When properly executed, it offers a solution to remove the vacating spouse from liability in the property, allowing them to purchase another home if they wish. After the vacating spouse is removed from the loan, the retaining spouse are responsible for making all future payments.  The retaining spouse will have the right to sell, refinance, or borrow money against the home without having to involve the vacating spouse after the assumption is complete, as well.  In this process, it is essential to ensure that the quitclaim deed and other mortgage documents are in the proper person’s name.

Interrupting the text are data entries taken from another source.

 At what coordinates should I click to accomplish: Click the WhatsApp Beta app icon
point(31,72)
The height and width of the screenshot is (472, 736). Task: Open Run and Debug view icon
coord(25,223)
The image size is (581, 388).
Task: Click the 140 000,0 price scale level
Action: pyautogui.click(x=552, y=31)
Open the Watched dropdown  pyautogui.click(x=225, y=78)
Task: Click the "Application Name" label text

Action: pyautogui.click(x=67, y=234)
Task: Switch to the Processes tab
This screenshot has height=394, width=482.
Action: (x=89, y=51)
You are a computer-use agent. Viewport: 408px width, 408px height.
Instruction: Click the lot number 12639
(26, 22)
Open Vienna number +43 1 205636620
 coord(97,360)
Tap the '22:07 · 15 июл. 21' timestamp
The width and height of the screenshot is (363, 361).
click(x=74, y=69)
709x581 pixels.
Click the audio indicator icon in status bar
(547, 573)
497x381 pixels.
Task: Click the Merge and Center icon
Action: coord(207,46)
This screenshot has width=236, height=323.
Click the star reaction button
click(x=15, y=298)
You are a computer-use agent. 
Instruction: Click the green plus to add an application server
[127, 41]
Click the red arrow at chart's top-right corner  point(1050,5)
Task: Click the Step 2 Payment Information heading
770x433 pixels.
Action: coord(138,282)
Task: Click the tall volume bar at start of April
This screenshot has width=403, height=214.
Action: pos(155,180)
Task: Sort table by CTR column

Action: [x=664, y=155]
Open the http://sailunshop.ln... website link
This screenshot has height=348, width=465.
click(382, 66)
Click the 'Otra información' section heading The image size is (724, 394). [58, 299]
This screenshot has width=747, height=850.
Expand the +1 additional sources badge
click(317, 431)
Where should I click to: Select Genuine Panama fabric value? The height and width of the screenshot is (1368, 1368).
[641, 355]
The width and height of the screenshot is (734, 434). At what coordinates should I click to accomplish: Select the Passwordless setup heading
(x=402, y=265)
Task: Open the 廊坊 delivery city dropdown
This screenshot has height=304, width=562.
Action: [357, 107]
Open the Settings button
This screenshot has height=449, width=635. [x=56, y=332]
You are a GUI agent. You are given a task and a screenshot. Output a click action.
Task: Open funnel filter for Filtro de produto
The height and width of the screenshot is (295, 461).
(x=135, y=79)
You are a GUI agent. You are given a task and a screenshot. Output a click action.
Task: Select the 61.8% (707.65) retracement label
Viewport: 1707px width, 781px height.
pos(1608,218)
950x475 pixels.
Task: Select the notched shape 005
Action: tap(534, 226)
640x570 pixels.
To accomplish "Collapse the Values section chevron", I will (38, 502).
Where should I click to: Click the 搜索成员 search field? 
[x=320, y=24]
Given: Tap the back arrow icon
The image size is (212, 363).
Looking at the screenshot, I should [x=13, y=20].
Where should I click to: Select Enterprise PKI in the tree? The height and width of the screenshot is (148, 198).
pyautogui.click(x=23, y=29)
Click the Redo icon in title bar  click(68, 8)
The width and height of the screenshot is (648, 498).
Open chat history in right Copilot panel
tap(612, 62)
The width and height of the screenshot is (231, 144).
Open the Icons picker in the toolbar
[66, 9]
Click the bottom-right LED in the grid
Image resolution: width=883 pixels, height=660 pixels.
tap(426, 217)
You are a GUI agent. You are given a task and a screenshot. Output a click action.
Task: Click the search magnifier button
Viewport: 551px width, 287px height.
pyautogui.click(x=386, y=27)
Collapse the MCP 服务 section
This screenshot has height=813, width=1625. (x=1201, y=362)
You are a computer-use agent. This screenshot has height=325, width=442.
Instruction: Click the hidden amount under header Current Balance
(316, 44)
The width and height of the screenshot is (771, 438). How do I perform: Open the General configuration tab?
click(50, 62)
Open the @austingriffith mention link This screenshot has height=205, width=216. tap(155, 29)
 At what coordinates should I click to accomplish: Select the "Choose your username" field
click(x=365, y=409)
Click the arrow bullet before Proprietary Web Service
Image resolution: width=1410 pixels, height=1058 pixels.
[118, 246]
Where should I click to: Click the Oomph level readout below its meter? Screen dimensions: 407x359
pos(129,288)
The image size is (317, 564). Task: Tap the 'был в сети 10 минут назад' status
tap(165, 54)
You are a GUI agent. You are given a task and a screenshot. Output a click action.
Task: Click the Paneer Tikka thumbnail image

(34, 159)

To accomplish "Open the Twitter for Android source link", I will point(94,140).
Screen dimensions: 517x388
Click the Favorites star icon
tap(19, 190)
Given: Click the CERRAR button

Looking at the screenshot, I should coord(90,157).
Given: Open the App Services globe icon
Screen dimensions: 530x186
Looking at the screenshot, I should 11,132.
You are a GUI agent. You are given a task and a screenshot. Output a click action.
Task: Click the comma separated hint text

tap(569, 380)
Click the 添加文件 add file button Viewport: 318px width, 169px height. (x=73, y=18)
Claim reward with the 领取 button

Loan Assumption and the Settlement Agreement in Divorce:

Assuming a mortgage divorce is a process. The lender will need to make sure that the person responsible for the loan still meets the minimum requirements they’ve set.   Additional information from the person taking over the loan will need to be verified, much like a standard home loan application. The lender will review income statements, asset lists and borrower’s creditworthiness to ensure that they can still make the minimum monthly payments on the loan.

To be the sole retaining borrower, the retaining spouse has to qualify.  One of the qualifications is the ability to carry the loan on his or her own, without assistance from the vacating spouse’s credit or income. But, if the retaining spouse is anticipating an award of spousal maintenance, this can be considered income to the lender.

The lender may like specific language in the settlement agreement or divorce decree regarding the award of spousal maintenance in order to use it to qualify.

If the debt-to-income ratio is high or the credit score is low, the retaining spouse may not qualify to assume the existing loan.

This is why it is essential to contact the mortgage lender, so they know what qualifications need to meet. If this is an option the divorcing couple is exploring, it is important to get in touch with the existing lender early in the divorce. They do not want to find out late in the divorce process that the retaining spouse won’t qualify to keep the home on his or her own.

Below is a list of some of the information the lender will likely require:

  • A copy of the divorce decree
  • Paycheck stubs
  • Bank statements
  • Photo ID
  • Proof of assets
  • A copy of the retaining spouse’s credit report

The lender may require additional documentation during the approval process.

Assumptions tend to be more time consuming than other methods of taking over a loan. The approval process is often lengthy, and the lender might require a new loan title policy.

A new loan title policy would require a title company to research the property and obtain approval from the underwriters, extending the timeline further.

There is also a lot of paperwork involved, and it can take time to get everything signed and filed. If the lender is not familiar with the process, it can take longer for them to complete the paperwork and obtain underwriter approval.  While most lenders are compassionate towards divorce, not all lenders are equipped to deal with loan assumptions properly.

The Benefits and Shortfalls of a Mortgage Assumption:

Two Issues That Cannot Be Resolved In a Loan Assumption:

1. Absolutely no additional equity can be taken out in a loan assumption, so if the settlement includes an equity buyout, a loan assumption is not the right vehicle.

2. A mortgage is not eligible for a loan assumption if a property has additional subordinate financing (a second mortgage) or mortgage insurance.

While there are some compelling reasons to consider an assumption, it is not always the best way to protect the home or move forward after the divorce.  Furthermore, it may not provide the retaining spouse with the funds necessary to comply with any potential buyout, alimony, or community interest payments you need to make to your spouse.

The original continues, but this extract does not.